33. A method of generating an adaptive B cell immune response to a heterologous protein in a mammal, the method comprising the steps of: (a) administering the composition of claim 1 to a mammal in an amount effective to elicit an immune response in the mammal; (b) administering a second effective amount of the composition of claim 1 at a second, subsequent time period, wherein B memory cells directed against the heterologous protein are reactivated in the mammal.

34. The method of claim 33, wherein the composition administered first in (a) and second in (b) comprises a same or a different HIV heterologous protein selected from the group consisting of gpl40 and Gag.

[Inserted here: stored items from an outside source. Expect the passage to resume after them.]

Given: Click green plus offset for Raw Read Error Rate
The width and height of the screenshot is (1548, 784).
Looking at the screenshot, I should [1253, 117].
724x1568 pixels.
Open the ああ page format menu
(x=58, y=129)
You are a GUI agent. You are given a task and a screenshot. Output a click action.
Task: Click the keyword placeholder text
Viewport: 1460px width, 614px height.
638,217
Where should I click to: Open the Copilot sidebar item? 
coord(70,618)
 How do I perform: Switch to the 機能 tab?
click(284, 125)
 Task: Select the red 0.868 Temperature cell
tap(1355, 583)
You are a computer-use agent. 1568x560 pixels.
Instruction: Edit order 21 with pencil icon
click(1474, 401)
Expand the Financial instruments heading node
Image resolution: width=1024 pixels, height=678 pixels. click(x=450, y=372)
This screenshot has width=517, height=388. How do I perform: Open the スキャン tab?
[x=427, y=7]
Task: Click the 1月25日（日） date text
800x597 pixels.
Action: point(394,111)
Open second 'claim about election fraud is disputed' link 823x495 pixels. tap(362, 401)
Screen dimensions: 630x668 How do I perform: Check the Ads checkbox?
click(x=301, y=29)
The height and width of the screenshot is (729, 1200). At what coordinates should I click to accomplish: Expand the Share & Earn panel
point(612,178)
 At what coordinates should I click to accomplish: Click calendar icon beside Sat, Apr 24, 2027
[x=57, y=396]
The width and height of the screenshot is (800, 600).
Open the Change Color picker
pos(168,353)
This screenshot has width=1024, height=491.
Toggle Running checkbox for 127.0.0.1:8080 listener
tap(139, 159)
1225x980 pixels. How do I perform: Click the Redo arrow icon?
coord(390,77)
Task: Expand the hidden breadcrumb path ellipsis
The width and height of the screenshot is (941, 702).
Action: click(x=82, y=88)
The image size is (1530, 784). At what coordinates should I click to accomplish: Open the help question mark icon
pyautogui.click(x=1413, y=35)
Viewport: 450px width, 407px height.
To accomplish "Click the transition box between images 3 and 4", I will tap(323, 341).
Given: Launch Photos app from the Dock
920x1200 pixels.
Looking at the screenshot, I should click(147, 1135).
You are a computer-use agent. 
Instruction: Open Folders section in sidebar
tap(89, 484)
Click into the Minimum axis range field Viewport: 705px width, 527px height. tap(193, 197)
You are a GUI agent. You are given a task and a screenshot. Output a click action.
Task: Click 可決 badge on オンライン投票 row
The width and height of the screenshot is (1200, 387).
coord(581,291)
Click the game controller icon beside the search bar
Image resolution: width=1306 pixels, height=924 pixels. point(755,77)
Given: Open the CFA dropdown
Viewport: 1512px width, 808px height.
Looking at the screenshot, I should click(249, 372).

35. The method of claim 33, wherein the composition administered first in (a) and second in (b) has a same or a different serotype selected from the group consisting of AdC6 and AdC7.

36. The method of claim 33, wherein the composition administered first in (a) and second in (b) is of a same or a different HIV Clade.

37. The method of claim 33, further comprising the step of administering an immunogen to the mammal.

38. The method of claim 37, wherein the immunogen comprises a heterologous protein, wherein the heterologous protein is at least one HIV env protein selected from any Clade from any source, wherein the B cell immune response is further augmented.

39. The methods of any one of claims 14, 22, 23, 27 and 33, wherein the mammal is a human.